Stored data entries:
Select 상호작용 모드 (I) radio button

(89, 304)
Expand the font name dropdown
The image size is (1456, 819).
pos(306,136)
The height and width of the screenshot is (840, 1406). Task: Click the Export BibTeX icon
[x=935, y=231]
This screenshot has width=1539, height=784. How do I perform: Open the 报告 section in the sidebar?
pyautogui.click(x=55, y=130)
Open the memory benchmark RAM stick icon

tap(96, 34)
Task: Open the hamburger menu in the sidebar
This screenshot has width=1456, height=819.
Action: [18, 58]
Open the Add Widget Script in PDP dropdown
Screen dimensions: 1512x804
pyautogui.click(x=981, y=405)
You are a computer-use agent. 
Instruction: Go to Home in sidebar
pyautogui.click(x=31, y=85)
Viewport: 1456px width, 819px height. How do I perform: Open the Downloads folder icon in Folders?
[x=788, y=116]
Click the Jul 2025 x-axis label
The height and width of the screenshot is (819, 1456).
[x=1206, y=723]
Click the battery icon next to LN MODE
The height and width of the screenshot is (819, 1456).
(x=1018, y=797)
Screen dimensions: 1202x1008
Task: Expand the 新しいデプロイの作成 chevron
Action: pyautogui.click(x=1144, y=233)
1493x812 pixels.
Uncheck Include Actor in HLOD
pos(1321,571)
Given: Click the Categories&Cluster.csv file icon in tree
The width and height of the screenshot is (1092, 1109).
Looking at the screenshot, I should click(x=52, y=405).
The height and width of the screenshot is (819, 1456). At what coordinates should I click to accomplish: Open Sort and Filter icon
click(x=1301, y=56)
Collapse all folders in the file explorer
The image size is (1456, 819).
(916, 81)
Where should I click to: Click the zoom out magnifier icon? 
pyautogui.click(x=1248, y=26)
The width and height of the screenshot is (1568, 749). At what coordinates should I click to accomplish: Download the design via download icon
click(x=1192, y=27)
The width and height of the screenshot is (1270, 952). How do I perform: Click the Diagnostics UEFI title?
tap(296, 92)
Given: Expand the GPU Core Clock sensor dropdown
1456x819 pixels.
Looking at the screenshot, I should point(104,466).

**What the task asks:**
The records need to be copied exactly, with no line left out.

**Result of this task:**
Select 상호작용 모드 (I) radio button

(89, 304)
Expand the font name dropdown
The image size is (1456, 819).
pos(306,136)
The height and width of the screenshot is (840, 1406). Task: Click the Export BibTeX icon
[x=935, y=231]
This screenshot has width=1539, height=784. How do I perform: Open the 报告 section in the sidebar?
pyautogui.click(x=55, y=130)
Open the memory benchmark RAM stick icon

tap(96, 34)
Task: Open the hamburger menu in the sidebar
This screenshot has width=1456, height=819.
Action: [18, 58]
Open the Add Widget Script in PDP dropdown
Screen dimensions: 1512x804
pyautogui.click(x=981, y=405)
You are a computer-use agent. 
Instruction: Go to Home in sidebar
pyautogui.click(x=31, y=85)
Viewport: 1456px width, 819px height. How do I perform: Open the Downloads folder icon in Folders?
[x=788, y=116]
Click the Jul 2025 x-axis label
The height and width of the screenshot is (819, 1456).
[x=1206, y=723]
Click the battery icon next to LN MODE
The height and width of the screenshot is (819, 1456).
(x=1018, y=797)
Screen dimensions: 1202x1008
Task: Expand the 新しいデプロイの作成 chevron
Action: pyautogui.click(x=1144, y=233)
1493x812 pixels.
Uncheck Include Actor in HLOD
pos(1321,571)
Given: Click the Categories&Cluster.csv file icon in tree
The width and height of the screenshot is (1092, 1109).
Looking at the screenshot, I should click(x=52, y=405).
The height and width of the screenshot is (819, 1456). At what coordinates should I click to accomplish: Open Sort and Filter icon
click(x=1301, y=56)
Collapse all folders in the file explorer
The image size is (1456, 819).
(916, 81)
Where should I click to: Click the zoom out magnifier icon? 
pyautogui.click(x=1248, y=26)
The width and height of the screenshot is (1568, 749). At what coordinates should I click to accomplish: Download the design via download icon
click(x=1192, y=27)
The width and height of the screenshot is (1270, 952). How do I perform: Click the Diagnostics UEFI title?
tap(296, 92)
Given: Expand the GPU Core Clock sensor dropdown
1456x819 pixels.
Looking at the screenshot, I should point(104,466).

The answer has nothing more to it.